Sur la gestion de la Cbc
La rédaction des rapports de la Cobac. Oui, vous avez raison, la Cobac aurait du, si réellement la situation était compromise, elle aurait du mettre l’administration provisoire de la Cbc depuis bientôt un an. Si elle ne l’a pas fait, c’est qu’elle a estimé que la Cbc était fiable.
Je ne vais pas entrer dans ce débat. Par rapport enfin, à la situation actuelle qui (autorise ?) la
Cobac à se précipiter alors qu’il y avait un conseil d’administration qui devait se tenir et qui devait évaluer l’état d’avancement de ce fameux plan de restructuration qui a été introduit depuis le mois d’avril, contrairement à ce que vous dites.
Qu’il y ait des récriminations depuis 2006, je dis oui. Nous sommes passés en conseil de discipline où je ne sais pas comment vous l’appelez au niveau de la Cobac en décembre 2006. Il n’y a pas eu de sanctions, parce que nous avons été capables d’expliquer les risques que nous avions pris. Maintenant que la crise financière ait emmené à ce que certains risques pris semblent compromis, ce n’est pas parce qu’un risque semble compromis que ça veut dire qu’il est devenu complètement compromis et je pense que Hervé Emmanuel en tant que banquier comprend bien ce je que je veux dire.

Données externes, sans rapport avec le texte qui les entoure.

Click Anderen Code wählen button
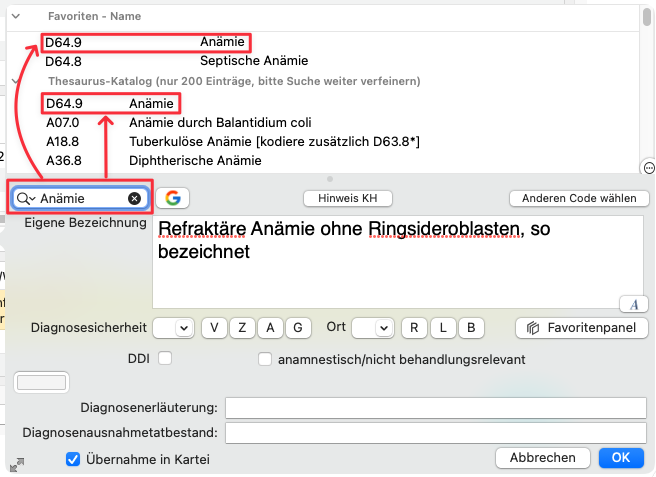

Sur son éviction du conseil d’administration de la Cbc
Mais, nous nous devons de respecter les décisions de l’organe de contrôle. Donc, il fallait provisionner. Les provisions entraînent donc des pertes, mais qui sont des pertes d’essence comme on les appelle, récupérables. Je ne vais pas entrer dans les détails et le jargon technique de la banque. Je dirais simplement que la Cobac actuelle, bien que vous ayez dit qu’il ne faut pas s’attirer les foudres de la Cobac, pour moi, personnellement comme vous l’avez lu dans la décision qui mettait l’administration provisoire de la banque, je suis visé personnellement. On demande de mettre à l’écart Yves Michel Fotso. Ce qui est une première dans le monde de la finance. D’accord ? L’organe de contrôle n’a pas le droit de (s’immiscer ?) dans les organes Fotso. S’il estime qu’il faut mettre une administration provisoire, il le fait. Il n’a pas le droit de venir dire: tel, tel ne doit ne doit pas être. Ce n’est pas son rôle.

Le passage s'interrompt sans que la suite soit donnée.